The basic features like refactoring, unit tests, code generation, support for Less and Sass, react-router, command-line tools, etc. You can also extend Rekit functionality by developing your own plugins.
VIM is an old-time classic but there is no dearth of developers who still love VIM, you can not bring something more modern like VS Code or Webstorm or reactide and argue them to leave VIM, they just love VIM.
The popularity of VIM can be gauged from the fact that Facebook engineers used VIM in the early days, of course, then they created React and Nuclide and a lot has happened thereafter.
VIM is your perfect option as a Linux React IDE cum editor. Initial configuration and setup can sound like a task but once up and running, it is nothing short of Atom, Sublime Text, or maybe even VS Code for react development.
Brackets is another open-source IDE that can be used for Web development using react. Brackets is a product from the house of Adobe and is available under MIT license as free use tool.
When it comes to react, there are plugins available to enhance Brackets functionality for speed development using React components.
9. Deco IDE
If you find Deco IDE as a recommendation on some websites, be careful! Deco IDE used to be one of the best IDE for react native development three years back, was supported on macOS but is not getting regular updates anymore. As of writing this article, the last time this React IDE got an update was a minimum of 3 years ago.
If you have done anything related to react, you might have heard of the Nuclide ide by now. Nuclide was the react ide created and supported by Facebook itself. However, Facebook has stopped the development and maintenance of this ide and retired Nuclide a couple of years back.
Though it is still available and used by many developers, I wouldn’t recommend this one as it is not actively maintained or upgraded by the community anymore.
React from Facebook is one of the most popular web development frameworks as of today and has fast replaced PHP, Ruby, Python, and Angular in many areas as frameworks of choice. Apart from React, React Native too has made its way to one of the most used technologies for mobile apps development.

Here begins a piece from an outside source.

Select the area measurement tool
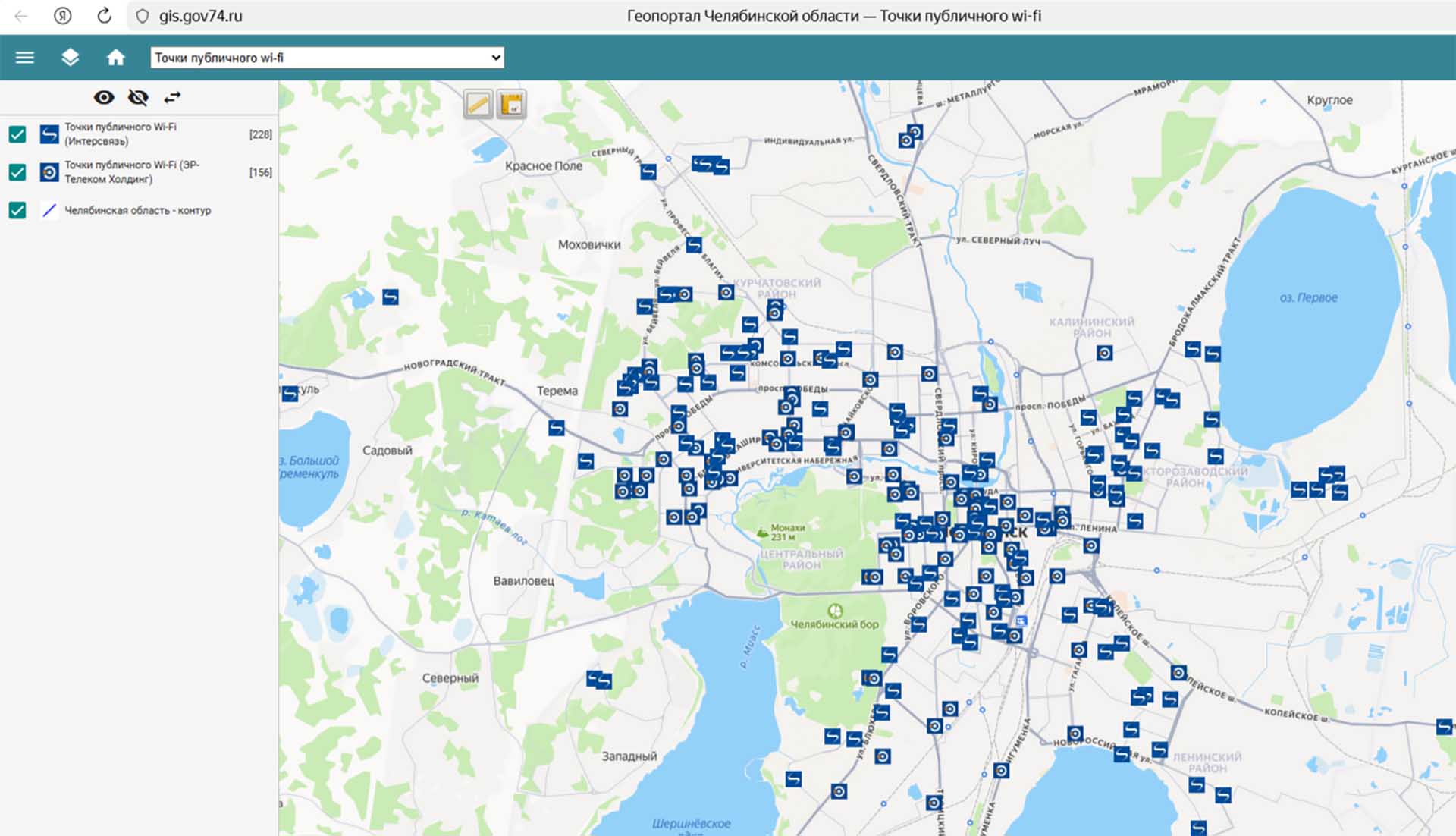This screenshot has width=1456, height=836. [x=512, y=104]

Due to the vast popularity of the React ecosystem as a whole, most of the feature-rich and popular IDE and editors have been upgraded to support React and React Native in the past couple of years.
Most of the editors and IDEs discussed here come with a different look and feel and have their own unique abilities. The common goal that each of these tools strives for is speed development, multiple integrations, scalability, and easy code management.